In five full twelve-hour days, this team of four will not even come close to completing the 1 acre clearing. There are still about 30 trees to go in the two far corners. However, I am very pleased. Wherever you see brown dirt in the picture, imagine tall green grass. That is how it will look in a year.

My Husq chainsaw has been a complete workhorse, chewing up everything I threw at it. It has not quit a single time on me, unlike the Poulin's constant quitting every minute or so. I love my chainsaw, but at the end if this week, I hope to not see it for awhile.

Saturday we will rake and continue cleaning up so it will be safe for horses. Then the fence will go back up in some form, and the horses can get out of their sacrifice paddocks for a week or so. There's some talk of coming back in a month and finishing the back. I am not sure yet how it will go.

After my twelve hour logging shift, I have also been tending the garden. The potatoes got hilled and mulched, the beans and corn are up, and some things got weeded.

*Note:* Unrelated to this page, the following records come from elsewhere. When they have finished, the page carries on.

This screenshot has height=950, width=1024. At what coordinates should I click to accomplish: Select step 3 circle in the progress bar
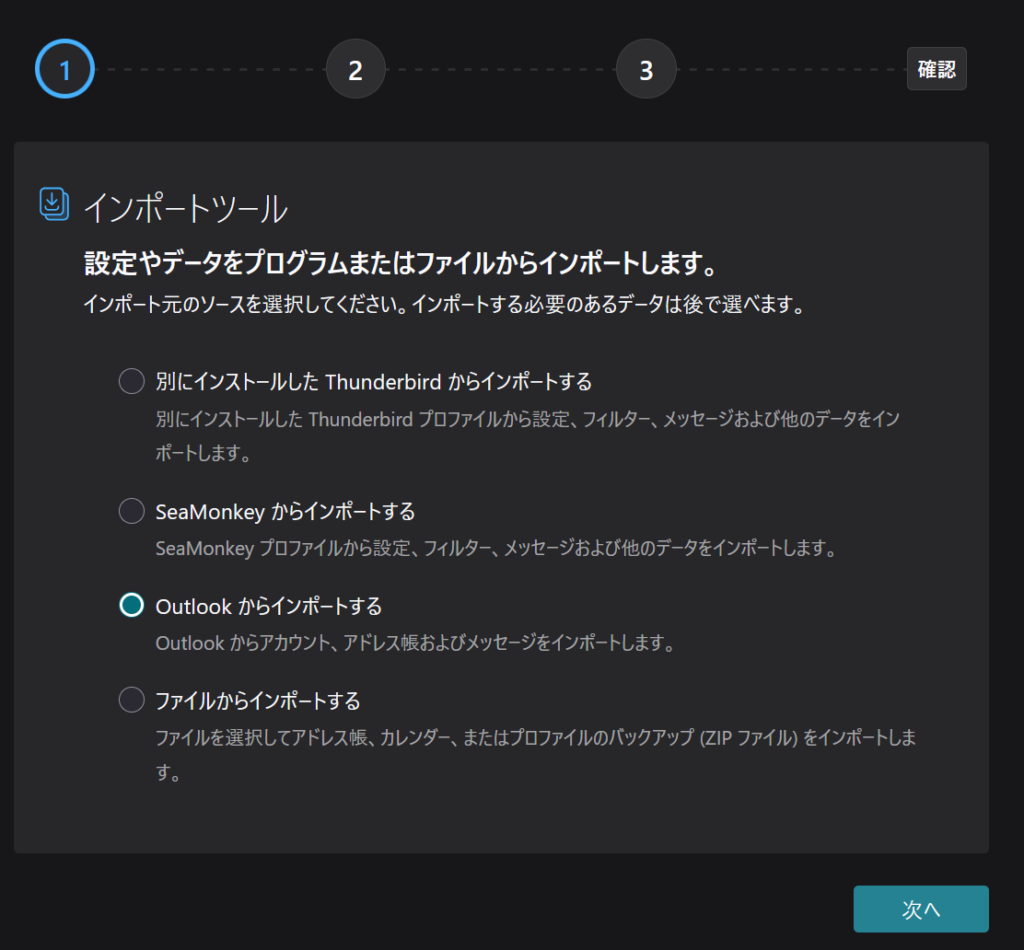(646, 70)
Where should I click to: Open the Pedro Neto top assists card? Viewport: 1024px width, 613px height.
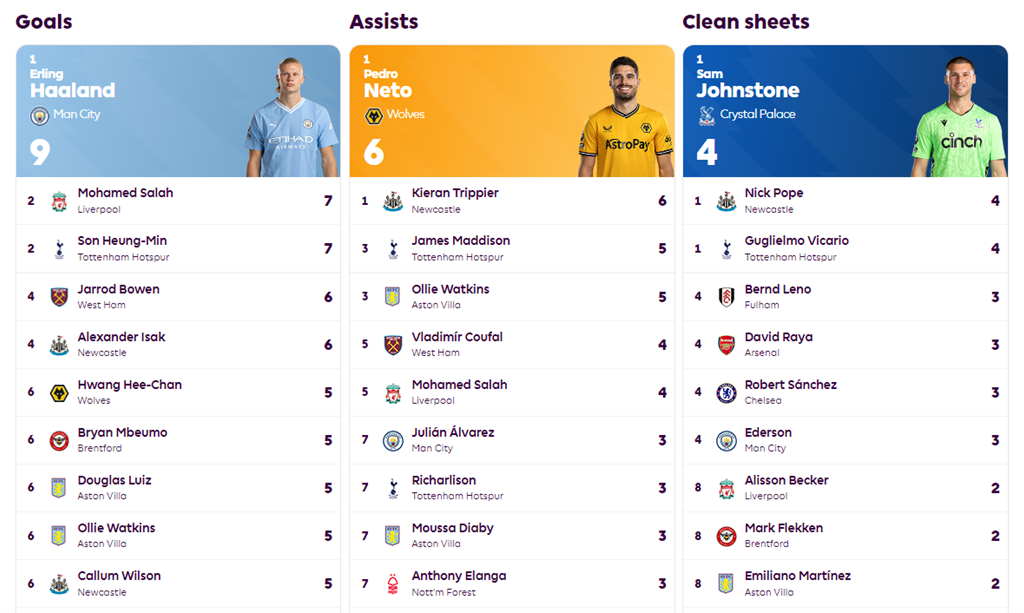(512, 111)
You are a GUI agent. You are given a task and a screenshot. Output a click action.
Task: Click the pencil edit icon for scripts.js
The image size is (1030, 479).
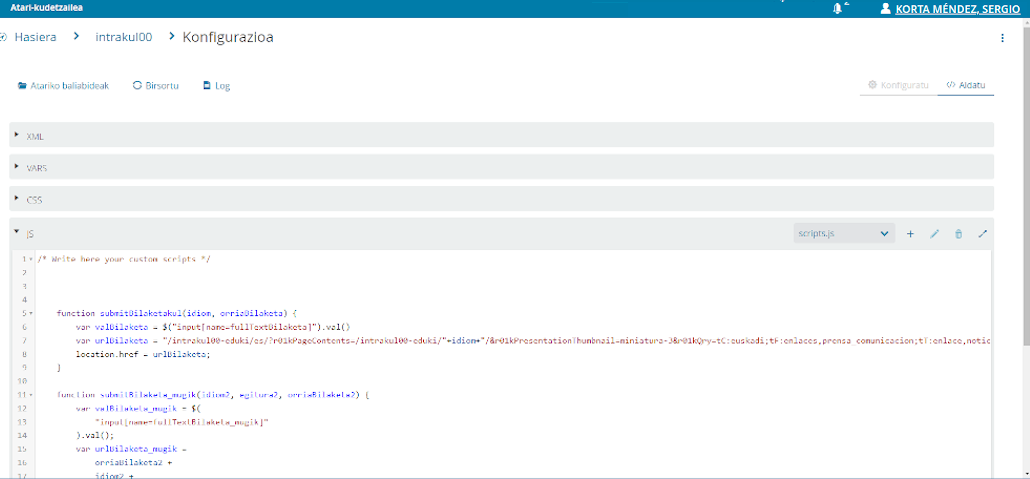pyautogui.click(x=935, y=234)
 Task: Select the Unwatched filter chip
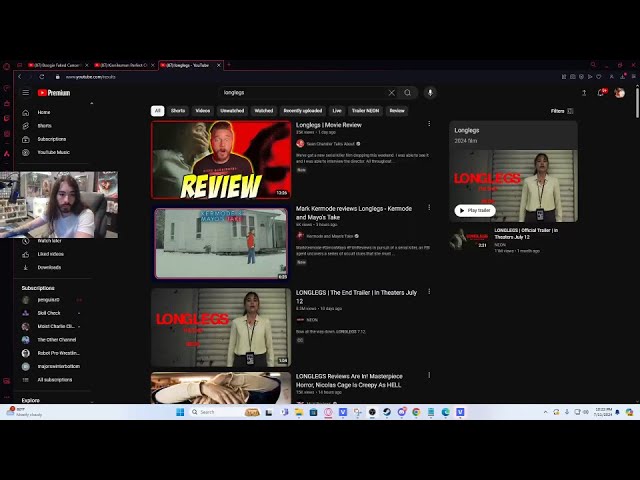232,111
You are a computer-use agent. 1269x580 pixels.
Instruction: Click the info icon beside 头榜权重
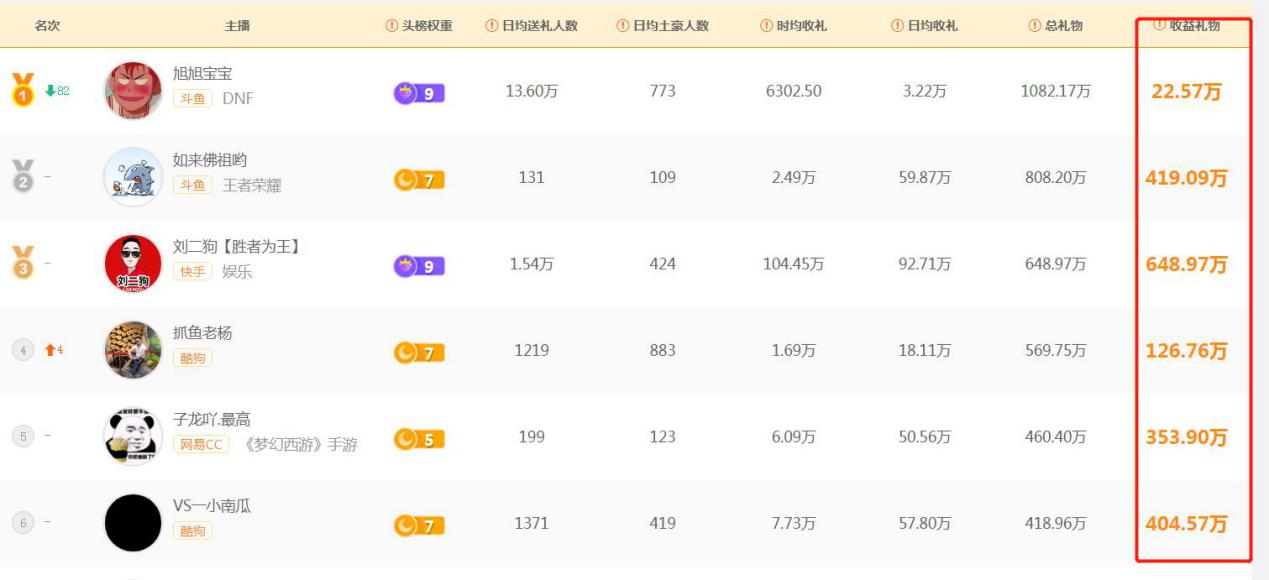tap(392, 26)
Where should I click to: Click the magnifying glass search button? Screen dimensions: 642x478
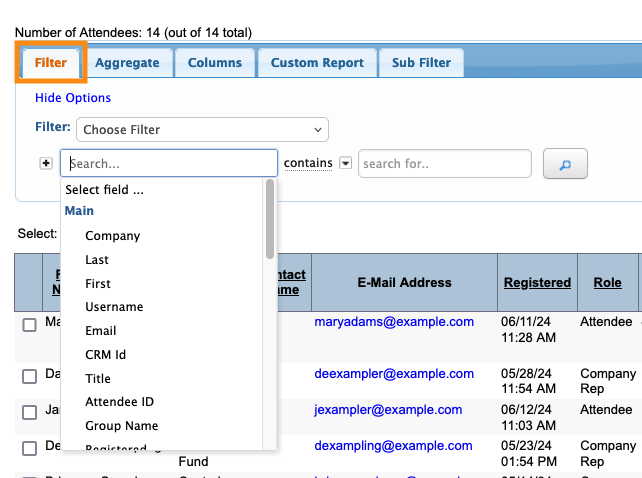pyautogui.click(x=564, y=164)
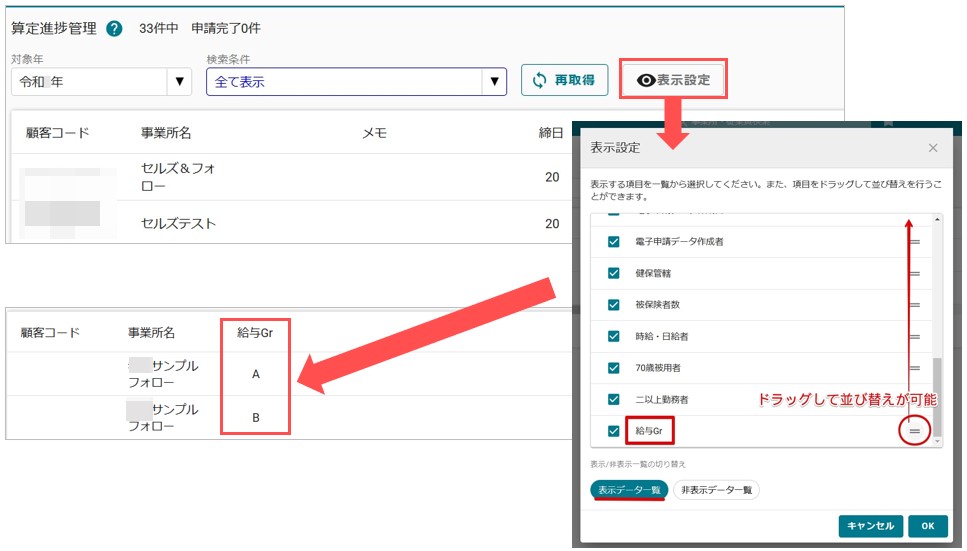Switch to 非表示データ一覧 tab

coord(716,490)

Now I am off to take Brego for a quiet walk through the woods to ease his boredom and stretch his legs.

Tuesday, June 2, 2009

The Bigger They Are, The Harder They Fall

I am at the tail end of Day 2 of Logginpalooza 2009. The first day involved a lot of training and building of a road for the machinery to move the logs out. Today we were missing one key player, my uphill neighbor. He shall be back tomorrow. Still, the downhill neighbor and we managed to drop quite a few trees.

The clearing is opening up nicely and already the place looks so much better. We have three enormous brush piles that we are going to get a permit to light tonight. In general, the procedure has been to drop the tree, limb in place, drag the trunks out to a clearing for the neighbors to deal with later (they are keeping the wood in exchange for their free labor and expertise), build the brush pile, repeat.

My new saw is a beast and I love it. It's already outperformed my old Poulin by 10000% (approximately). It's a got a 20 in bar on it so it's a bit heavy for my girly, computer nerd arms, but I am able to wield it as needed. Everyone has been very safe and I still have all my limbs.

The plan is to continue logging through Friday or Saturday. Then we will rebuild the fence and let the horses back out, if we can clean it up enough to be safe. The property will be destumped and graded in the next few months, once I can save up enough money.